### Pixel coordinate grounding data

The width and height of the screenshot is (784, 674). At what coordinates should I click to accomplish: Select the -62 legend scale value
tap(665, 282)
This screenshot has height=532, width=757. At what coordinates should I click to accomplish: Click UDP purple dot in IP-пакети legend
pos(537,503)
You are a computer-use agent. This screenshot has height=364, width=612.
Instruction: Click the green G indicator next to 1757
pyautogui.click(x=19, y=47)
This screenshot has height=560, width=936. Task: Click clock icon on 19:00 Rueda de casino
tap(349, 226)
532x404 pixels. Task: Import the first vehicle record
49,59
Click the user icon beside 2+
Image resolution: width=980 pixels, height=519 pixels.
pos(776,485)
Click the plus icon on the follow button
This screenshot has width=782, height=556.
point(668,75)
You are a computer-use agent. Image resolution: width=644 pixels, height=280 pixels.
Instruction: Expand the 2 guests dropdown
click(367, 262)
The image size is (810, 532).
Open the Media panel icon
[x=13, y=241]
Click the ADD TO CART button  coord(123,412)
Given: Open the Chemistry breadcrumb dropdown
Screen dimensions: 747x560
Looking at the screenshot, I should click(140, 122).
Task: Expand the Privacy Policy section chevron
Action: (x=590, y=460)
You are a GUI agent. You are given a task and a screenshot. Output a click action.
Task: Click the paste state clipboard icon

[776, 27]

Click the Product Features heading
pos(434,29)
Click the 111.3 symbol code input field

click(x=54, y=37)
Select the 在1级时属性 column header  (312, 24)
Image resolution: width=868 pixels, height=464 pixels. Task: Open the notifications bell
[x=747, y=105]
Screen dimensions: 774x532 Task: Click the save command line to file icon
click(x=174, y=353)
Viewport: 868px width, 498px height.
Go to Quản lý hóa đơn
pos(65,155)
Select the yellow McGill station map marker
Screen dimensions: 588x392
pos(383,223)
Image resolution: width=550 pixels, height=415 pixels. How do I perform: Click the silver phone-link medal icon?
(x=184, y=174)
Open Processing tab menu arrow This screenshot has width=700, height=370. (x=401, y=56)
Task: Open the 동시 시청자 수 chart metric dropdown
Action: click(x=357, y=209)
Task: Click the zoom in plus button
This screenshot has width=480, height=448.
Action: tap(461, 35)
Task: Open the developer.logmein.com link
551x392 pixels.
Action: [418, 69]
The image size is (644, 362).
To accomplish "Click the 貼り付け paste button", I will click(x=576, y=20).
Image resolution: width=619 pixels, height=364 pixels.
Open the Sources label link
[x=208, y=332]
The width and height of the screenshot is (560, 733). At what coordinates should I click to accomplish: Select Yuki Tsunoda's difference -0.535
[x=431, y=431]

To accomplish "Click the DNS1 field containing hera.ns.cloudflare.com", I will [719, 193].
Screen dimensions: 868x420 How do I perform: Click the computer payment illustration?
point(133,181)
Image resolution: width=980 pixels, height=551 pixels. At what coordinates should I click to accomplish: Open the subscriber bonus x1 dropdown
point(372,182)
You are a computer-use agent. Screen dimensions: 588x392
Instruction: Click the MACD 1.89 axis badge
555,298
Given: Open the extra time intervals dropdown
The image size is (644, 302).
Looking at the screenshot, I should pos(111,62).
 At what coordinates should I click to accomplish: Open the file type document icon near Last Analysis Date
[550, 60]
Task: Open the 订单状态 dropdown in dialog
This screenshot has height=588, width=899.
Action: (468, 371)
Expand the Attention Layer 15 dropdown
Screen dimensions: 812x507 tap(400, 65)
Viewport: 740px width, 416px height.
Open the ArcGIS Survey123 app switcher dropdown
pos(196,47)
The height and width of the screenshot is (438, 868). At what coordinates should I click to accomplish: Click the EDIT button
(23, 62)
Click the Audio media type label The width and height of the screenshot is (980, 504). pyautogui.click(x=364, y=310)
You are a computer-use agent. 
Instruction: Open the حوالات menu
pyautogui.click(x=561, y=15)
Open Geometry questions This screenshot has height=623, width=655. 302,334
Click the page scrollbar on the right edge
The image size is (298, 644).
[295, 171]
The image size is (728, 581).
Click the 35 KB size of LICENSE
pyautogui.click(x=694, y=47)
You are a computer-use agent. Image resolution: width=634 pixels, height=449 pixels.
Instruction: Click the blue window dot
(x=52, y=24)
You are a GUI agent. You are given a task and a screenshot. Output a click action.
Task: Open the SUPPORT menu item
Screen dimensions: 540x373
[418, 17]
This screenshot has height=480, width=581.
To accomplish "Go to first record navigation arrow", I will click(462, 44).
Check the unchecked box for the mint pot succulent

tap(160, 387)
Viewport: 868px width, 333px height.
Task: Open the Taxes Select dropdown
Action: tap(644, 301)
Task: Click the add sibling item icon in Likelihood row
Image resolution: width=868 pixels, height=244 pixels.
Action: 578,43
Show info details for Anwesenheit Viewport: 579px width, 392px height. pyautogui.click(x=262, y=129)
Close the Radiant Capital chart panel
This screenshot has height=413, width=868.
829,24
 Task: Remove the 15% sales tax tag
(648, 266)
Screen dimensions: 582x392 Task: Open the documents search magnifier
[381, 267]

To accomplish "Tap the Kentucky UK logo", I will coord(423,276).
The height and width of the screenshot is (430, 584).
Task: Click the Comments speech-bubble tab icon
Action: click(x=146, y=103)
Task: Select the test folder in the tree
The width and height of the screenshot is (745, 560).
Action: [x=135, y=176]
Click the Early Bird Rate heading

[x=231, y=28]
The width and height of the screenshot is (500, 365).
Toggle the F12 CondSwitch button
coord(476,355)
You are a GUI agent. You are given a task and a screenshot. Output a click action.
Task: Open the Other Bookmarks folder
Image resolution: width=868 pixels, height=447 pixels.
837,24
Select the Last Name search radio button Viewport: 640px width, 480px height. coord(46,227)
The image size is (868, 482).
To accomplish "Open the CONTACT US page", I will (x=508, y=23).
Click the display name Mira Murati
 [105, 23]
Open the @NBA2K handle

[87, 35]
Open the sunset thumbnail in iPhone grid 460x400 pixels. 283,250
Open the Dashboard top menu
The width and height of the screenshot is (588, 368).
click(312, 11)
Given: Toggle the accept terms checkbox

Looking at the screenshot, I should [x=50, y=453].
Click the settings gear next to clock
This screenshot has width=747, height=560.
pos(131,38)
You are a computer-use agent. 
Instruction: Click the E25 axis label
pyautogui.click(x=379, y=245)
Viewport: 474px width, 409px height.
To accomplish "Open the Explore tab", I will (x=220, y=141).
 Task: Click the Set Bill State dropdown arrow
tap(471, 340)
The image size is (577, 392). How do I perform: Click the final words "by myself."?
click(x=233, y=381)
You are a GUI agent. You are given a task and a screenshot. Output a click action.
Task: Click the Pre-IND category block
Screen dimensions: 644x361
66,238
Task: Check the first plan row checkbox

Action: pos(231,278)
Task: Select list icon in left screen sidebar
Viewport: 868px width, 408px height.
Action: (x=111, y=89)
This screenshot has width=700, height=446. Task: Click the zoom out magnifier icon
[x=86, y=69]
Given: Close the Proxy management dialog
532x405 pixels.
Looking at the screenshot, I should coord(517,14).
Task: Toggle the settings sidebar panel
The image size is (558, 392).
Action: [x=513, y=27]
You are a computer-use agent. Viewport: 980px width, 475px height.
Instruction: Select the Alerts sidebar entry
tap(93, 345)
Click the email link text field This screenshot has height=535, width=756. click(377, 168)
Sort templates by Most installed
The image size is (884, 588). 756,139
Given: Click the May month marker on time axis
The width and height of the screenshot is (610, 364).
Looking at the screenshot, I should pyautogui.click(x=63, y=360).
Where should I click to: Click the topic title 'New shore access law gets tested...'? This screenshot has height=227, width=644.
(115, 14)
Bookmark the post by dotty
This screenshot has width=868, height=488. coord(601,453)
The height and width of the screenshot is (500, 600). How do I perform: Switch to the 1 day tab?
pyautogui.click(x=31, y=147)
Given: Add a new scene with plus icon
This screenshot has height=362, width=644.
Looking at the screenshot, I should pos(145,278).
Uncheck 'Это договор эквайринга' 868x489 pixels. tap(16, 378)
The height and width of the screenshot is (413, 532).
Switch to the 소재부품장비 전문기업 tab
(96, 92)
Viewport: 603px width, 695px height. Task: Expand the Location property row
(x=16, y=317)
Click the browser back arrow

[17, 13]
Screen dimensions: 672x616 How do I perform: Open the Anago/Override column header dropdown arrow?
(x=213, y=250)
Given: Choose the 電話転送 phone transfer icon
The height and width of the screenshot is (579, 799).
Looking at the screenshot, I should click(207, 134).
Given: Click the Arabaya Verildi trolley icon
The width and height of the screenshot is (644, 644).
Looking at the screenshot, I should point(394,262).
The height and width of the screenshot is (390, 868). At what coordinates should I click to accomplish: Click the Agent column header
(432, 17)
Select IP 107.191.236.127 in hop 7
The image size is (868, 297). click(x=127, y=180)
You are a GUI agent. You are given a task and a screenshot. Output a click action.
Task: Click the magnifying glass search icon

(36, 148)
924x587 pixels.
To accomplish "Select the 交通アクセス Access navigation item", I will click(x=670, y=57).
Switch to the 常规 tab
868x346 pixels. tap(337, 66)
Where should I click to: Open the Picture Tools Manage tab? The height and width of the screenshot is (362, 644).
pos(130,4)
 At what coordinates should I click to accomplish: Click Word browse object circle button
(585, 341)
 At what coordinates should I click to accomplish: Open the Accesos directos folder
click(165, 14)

### Exercise objective
Starting at the line that contains "Switch to the 常规 tab", quote each remaining line of the entries above, unchanged.

### Finished exercise
Switch to the 常规 tab
868x346 pixels. tap(337, 66)
Where should I click to: Open the Picture Tools Manage tab? The height and width of the screenshot is (362, 644).
pos(130,4)
 At what coordinates should I click to accomplish: Click Word browse object circle button
(585, 341)
 At what coordinates should I click to accomplish: Open the Accesos directos folder
click(165, 14)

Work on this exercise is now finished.